Start of Working data

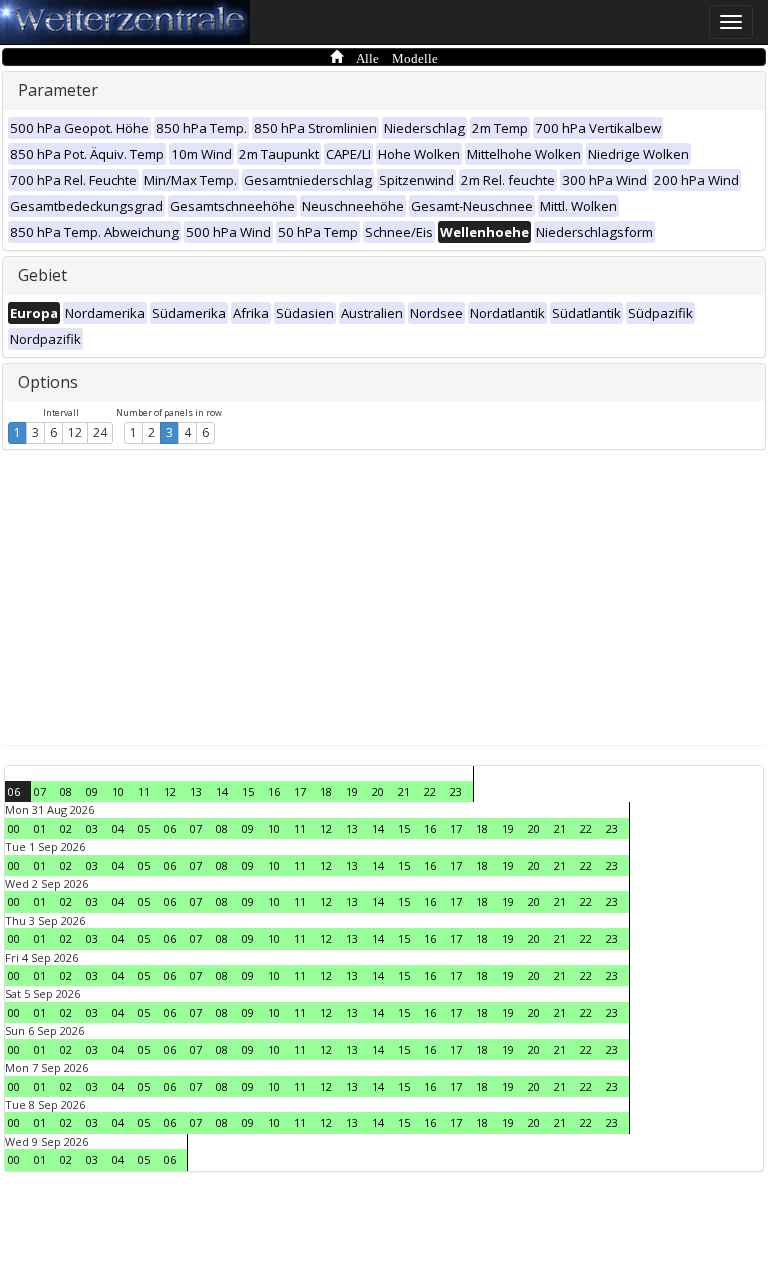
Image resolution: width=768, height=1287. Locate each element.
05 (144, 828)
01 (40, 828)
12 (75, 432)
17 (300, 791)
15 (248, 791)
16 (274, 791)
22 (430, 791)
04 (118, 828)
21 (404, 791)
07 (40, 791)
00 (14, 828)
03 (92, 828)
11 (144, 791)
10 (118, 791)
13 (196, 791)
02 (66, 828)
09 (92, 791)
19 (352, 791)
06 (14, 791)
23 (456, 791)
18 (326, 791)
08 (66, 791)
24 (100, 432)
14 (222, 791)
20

End of Working data

→ What is expected: Write out exactly the lines above, from the very first through the line containing "10 (118, 791)", both kept, with the pictures removed.

→ Finished task:
Image resolution: width=768, height=1287. Locate each element.
05 (144, 828)
01 (40, 828)
12 (75, 432)
17 (300, 791)
15 (248, 791)
16 (274, 791)
22 (430, 791)
04 (118, 828)
21 (404, 791)
07 (40, 791)
00 (14, 828)
03 (92, 828)
11 (144, 791)
10 (118, 791)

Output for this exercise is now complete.